Para melhorar os resultados escolares, quer
o Ministério da Educação quer os professores e os encarregados de Educação
adotam estratégias distintas. O primeiro tende a condicionar a escola para
baixar a fasquia da exigência. Os segundos encorajam o aumento do esforço dos
alunos e do número de aulas, sem contar com as explicações privadas, o que pode
explicar que Portugal tenha uma das maiores cargas de aulas e de trabalhos para
casa (TPC) da Europa. Nem abdicar da excelência nem investir na quantidade de
esforço e de aulas representam boas soluções. Só uma prática pedagógica que
envolva o ensino do conteúdo curricular e do modo de o aprender.
Potenciar as capacidades naturais dos
alunos para estudarem eficientemente, isto é, com eficácia e menor despêndio de
energia, eleva a autoestima e a motivação e garante mais tempo para dedicarem a
outras atividades extracurriculares e estarem com a família e os amigos. Assim,
integrar, no âmbito de cada disciplina, a partir do 2º Ciclo de escolaridade, o
método de estudo autónomo não só promove o sucesso escolar, como otimiza a aprendizagem
ao longo da vida.
Nuno Pereira (psiquiatra)
1 comentário:
"Perante a massa avassaladora de informações no mundo atual, o aluno que não sabe estudar com autonomia fica com fraca preparação académica e seriamente limitado para continuar a aprender de forma consistente"
Nuno Pereira
Contrariamente ao que possa pensar o Doutor Nuno Pereira, apesar da "massa avassaladora de informação no mundo atual", nas escolas secundárias, pelo menos no que se refere às disciplinas "clássicas", as estratégias de ensino vão cada vez mais no sentido de reduzir ao mínimo dos mínimos as matérias abordadas, de tal maneira que certas áreas do conhecimento estão em sério risco de desaparecerem dos programas e das salas de aula. As matérias perigosas, que para o ministério da educação são todas as matérias que alguns alunos acham difíceis, devem ser rapidamente banidas dos recintos escolares. Eu, por exemplo, ainda sou do tempo em que, na disciplina de física, se estudava o movimento relativo de Galileu e Einstein! Hoje, tudo é diferente e pequenino: já não é preciso estudar o momento angular, fundamental para entender o movimento de rotação, nem a estática, onde se aprendia o equilíbrio dos corpos, ou a conservação do momento linear em sistemas físicos que não sejam unidimensionais... Parece que, no mundo físico, só ocorrem colisões e explosões em linha reta!

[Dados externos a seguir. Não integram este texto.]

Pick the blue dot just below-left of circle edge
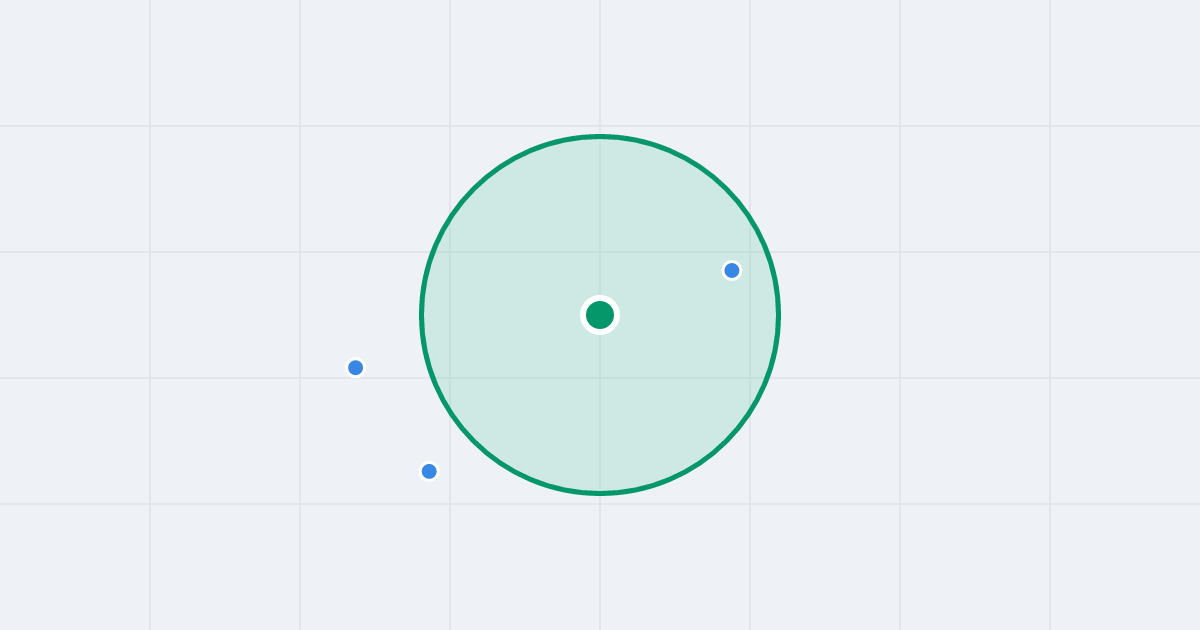Image resolution: width=1200 pixels, height=630 pixels. pos(429,471)
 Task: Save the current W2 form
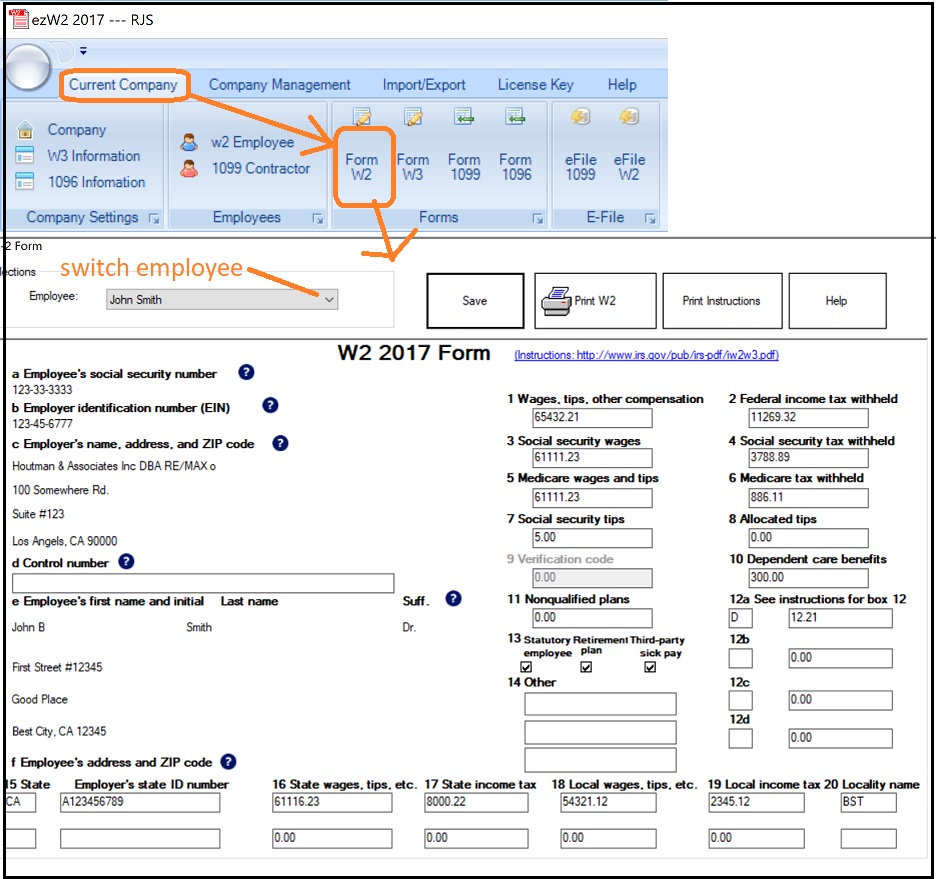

O que interessa é que os alunos se preparem bem para os exames, que só têm um peso de 30 % na nota final, repetindo, ad nauseam, os exercícios que saíram nos anos anteriores.
Com estes tristes pressupostos, resta-nos a esperança de que a boa qualidade do ensino em Portugal possa vir a ser resgatada por umas consistentes “recuperações das aprendizagens”, a aplicar aos alunos dos primeiros anos dos cursos universitários, duplicando assim o procedimento de “recuperação das aprendizagens” previsto para os próximos meses de aulas dos alunos, do básico e secundário, que tão prejudicados foram, no seu percurso normal de “melhoria das aprendizagens”, quando os mandaram para o ensino a distância, devido à pandemia da covid-19.